Surendranagar Dudhrej is a municipality in Surendranagar district in the Indian state of Gujarat. Dudhrej municipality is directly connected with Wadhwan city and Wadhwan municipality.

Etymology 
Dudhrej was originally a nes (hamlet) settled by the Charanas. One Shastam Swami wanted a temple to be built on the bank of the tank, so he started a shrine. The Charan ladies of the village would pour milk (dudh) over a particular place at the shrine due to which the place began to be known as Dudhrej.

Demographics
 India census, Dudhrej had a population of 156,417. Males constitute 52% of the population and females 48%. Dudhrej has an average literacy rate of 71%, higher than the national average of 59.5%: male literacy is 77%,  and female literacy is 64%. In Dudhrej, 12% of the population is under 6 years of age.

Religious importance

Vadwala Mandir of Rabari community and Mandavrayji Dada Mandir of Rajput Community is Situated in Muli here This community's people do visit this place often and on the important ritual days.

SHRI VADWALA MANDIR DUDHAREJDHAM is located in Wadhwan taluka of Surendranagar district, five kilometers north of Surendranagar village, on the road to Dhrangadhra in the north.

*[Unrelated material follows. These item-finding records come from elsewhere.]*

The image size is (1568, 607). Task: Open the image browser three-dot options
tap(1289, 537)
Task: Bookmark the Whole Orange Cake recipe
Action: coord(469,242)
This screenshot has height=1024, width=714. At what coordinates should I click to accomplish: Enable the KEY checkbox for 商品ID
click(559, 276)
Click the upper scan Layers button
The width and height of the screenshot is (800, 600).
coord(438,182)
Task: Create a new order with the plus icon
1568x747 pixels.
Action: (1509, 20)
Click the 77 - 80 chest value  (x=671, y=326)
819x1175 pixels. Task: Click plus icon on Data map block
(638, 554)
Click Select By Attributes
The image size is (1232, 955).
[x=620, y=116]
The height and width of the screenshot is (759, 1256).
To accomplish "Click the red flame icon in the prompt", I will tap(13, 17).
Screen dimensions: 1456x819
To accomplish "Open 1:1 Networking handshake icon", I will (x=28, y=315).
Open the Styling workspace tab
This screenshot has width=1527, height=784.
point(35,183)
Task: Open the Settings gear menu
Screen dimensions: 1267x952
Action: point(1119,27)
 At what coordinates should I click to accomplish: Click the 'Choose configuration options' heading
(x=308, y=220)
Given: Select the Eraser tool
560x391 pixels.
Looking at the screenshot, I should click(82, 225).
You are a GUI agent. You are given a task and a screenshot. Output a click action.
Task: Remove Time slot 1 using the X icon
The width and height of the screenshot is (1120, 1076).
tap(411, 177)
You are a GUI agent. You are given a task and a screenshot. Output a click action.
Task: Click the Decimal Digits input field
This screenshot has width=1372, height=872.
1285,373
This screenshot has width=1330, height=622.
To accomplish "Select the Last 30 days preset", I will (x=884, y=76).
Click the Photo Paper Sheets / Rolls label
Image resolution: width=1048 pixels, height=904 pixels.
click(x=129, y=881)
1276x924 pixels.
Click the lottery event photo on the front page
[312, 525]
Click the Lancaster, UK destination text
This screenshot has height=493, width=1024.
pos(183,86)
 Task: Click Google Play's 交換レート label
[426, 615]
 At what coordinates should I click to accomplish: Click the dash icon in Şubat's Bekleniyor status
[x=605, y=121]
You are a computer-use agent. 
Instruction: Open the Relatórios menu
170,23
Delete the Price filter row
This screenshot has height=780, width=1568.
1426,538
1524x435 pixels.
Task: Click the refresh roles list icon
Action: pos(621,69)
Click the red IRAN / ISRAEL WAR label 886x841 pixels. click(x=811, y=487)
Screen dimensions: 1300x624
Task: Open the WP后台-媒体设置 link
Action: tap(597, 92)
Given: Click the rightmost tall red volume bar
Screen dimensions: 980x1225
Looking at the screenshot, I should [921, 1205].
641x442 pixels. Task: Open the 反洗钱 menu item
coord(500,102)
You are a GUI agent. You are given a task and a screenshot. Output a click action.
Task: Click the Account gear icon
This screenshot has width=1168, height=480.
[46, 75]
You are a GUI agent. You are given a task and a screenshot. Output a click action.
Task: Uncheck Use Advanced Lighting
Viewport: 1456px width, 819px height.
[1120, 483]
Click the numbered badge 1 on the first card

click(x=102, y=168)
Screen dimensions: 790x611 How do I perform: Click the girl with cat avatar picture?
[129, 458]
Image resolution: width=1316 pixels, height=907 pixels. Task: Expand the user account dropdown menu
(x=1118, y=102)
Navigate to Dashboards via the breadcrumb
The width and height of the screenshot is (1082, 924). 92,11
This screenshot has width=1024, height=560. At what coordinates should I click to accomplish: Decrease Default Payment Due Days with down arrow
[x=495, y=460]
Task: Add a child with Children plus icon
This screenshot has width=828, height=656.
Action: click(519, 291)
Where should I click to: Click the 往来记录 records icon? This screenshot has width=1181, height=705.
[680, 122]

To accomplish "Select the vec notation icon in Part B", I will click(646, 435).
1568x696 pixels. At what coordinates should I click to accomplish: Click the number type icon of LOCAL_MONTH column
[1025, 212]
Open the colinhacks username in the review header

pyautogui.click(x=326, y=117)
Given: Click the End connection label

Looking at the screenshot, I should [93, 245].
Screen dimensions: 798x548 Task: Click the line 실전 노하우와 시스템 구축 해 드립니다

In Dudhrej village, in the tradition of Acharya, with the inspiration of the 31st disciple Shri Nilkanthaswamy and with the auspicious blessings Shri Vaishnu's  Shri Vatapati (Vadvala Dev) Bhagwan is located. His deity is Ayodhyapati Lord Shri Ramchandraji and he is known as Shri Vatapati or Vadwala all over Gujarat as well as outside Gujarat.

The Surendranagar Trimandir is located 17.1 km away from the city of Surendranagar (Gujarat), near Lok Vidhyalaya, on Muli Road.